Given entries —

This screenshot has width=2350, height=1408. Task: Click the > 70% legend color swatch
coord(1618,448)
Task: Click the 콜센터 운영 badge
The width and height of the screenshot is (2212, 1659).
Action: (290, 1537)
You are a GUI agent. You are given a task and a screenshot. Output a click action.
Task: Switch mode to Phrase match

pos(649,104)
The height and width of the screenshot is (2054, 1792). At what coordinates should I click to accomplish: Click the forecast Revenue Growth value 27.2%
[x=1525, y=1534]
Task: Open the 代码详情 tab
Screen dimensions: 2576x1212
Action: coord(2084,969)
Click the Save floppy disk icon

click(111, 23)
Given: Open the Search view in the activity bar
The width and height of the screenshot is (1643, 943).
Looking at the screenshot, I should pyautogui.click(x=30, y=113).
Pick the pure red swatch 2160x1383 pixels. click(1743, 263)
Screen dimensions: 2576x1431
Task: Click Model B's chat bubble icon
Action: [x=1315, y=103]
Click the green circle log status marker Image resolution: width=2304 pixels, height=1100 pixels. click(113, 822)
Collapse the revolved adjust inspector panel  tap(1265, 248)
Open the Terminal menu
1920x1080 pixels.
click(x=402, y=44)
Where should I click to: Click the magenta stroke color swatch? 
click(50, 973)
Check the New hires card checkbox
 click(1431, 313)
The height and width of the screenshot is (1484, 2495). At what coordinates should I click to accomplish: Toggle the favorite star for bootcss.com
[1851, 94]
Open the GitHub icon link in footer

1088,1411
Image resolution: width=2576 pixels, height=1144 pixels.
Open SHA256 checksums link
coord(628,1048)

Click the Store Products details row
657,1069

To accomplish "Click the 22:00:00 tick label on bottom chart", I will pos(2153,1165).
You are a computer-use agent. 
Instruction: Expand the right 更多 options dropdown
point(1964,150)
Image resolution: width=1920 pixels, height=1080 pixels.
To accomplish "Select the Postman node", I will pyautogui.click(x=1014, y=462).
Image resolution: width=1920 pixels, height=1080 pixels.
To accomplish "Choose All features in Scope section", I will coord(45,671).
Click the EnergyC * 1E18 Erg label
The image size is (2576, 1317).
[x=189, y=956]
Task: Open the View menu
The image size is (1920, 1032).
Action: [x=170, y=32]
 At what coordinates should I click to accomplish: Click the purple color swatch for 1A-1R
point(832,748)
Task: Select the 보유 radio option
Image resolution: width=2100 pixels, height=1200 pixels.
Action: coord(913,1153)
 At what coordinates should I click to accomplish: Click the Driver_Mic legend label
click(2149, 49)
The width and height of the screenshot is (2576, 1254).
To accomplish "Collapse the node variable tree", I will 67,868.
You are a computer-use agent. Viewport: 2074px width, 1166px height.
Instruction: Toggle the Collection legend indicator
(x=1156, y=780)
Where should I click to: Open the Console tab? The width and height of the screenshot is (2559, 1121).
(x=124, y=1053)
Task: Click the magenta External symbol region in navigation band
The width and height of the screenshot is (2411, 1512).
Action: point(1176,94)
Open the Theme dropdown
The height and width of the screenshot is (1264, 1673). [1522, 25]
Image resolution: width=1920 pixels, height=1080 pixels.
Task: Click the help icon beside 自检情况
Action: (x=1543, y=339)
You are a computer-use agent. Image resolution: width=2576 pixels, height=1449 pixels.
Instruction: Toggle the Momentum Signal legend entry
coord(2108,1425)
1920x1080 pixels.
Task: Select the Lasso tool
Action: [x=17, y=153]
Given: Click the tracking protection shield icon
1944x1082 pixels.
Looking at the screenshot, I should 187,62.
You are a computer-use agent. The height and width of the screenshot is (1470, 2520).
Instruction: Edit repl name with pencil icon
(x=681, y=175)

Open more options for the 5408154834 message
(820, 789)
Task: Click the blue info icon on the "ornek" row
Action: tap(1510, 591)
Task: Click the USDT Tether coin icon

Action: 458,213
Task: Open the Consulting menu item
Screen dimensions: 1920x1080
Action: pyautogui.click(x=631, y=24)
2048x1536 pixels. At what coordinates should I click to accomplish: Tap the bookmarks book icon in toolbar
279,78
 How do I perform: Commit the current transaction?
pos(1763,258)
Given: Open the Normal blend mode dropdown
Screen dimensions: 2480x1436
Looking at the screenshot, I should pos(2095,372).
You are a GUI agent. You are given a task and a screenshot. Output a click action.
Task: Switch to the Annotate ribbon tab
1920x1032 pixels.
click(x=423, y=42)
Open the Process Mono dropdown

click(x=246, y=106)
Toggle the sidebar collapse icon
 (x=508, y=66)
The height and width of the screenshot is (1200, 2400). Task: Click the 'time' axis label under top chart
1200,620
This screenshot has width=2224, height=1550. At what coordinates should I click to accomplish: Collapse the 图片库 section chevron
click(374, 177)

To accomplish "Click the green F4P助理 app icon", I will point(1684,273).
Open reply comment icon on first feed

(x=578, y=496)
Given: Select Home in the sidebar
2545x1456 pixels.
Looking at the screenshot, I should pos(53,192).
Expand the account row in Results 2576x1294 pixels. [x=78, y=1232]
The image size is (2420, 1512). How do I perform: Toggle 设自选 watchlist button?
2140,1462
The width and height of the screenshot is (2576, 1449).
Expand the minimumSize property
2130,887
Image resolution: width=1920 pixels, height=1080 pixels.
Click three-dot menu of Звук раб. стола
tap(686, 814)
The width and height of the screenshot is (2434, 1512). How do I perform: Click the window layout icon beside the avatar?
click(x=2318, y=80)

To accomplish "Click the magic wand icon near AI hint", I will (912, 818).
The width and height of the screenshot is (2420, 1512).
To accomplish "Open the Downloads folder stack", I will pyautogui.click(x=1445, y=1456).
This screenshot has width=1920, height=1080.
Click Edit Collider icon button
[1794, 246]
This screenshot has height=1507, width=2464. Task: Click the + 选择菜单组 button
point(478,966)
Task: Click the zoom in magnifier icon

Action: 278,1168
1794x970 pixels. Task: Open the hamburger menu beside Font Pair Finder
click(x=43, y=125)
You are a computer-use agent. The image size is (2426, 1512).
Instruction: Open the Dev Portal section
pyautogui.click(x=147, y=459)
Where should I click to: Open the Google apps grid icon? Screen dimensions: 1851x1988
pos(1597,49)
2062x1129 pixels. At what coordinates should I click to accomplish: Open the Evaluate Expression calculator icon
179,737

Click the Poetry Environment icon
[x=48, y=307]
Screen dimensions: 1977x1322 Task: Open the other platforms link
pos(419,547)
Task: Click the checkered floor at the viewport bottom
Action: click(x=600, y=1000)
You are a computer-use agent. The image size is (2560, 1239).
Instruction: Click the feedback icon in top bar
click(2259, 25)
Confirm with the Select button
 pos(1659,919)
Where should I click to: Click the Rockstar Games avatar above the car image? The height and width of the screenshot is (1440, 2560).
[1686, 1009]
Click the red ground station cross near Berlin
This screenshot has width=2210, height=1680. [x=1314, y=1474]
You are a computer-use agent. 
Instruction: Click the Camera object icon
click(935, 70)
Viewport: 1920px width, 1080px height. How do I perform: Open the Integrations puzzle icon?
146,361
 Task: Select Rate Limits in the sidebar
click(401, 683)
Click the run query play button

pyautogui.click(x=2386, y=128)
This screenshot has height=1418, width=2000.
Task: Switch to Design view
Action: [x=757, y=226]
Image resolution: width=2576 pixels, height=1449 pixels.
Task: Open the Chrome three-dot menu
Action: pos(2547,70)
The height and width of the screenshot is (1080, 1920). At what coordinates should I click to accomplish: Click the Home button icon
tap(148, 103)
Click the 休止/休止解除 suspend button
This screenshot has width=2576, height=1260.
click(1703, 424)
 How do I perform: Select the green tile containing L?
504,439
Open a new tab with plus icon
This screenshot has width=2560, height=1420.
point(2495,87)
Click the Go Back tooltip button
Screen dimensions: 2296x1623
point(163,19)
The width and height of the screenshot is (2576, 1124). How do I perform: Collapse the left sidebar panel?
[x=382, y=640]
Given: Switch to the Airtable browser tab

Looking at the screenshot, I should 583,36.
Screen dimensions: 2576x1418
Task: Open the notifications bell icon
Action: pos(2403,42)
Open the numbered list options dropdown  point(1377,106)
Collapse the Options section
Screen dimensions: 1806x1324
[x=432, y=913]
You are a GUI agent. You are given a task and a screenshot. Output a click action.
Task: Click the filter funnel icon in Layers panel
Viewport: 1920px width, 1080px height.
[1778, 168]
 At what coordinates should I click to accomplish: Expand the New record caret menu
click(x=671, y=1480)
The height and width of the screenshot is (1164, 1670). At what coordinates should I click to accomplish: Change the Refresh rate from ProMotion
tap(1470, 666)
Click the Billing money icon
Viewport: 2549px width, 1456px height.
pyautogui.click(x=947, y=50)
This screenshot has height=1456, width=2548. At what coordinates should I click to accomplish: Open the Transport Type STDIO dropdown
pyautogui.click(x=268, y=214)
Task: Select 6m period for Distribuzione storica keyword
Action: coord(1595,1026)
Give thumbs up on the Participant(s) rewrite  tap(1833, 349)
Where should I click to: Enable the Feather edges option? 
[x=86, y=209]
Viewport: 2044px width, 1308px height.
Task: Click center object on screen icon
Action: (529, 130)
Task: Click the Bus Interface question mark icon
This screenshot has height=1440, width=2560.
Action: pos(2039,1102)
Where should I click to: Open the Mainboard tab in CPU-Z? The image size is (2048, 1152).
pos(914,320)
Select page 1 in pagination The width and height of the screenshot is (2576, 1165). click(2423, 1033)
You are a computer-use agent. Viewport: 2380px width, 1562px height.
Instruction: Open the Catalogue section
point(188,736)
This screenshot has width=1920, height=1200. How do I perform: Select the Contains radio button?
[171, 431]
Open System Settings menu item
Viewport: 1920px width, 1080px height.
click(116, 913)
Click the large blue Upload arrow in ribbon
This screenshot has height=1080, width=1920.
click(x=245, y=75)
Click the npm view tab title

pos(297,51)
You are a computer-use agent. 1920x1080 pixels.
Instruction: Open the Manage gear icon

Task prompt — Pull each line containing the word "item" out of the data above.

Response for this exercise —
Task: Open the Consulting menu item
Open System Settings menu item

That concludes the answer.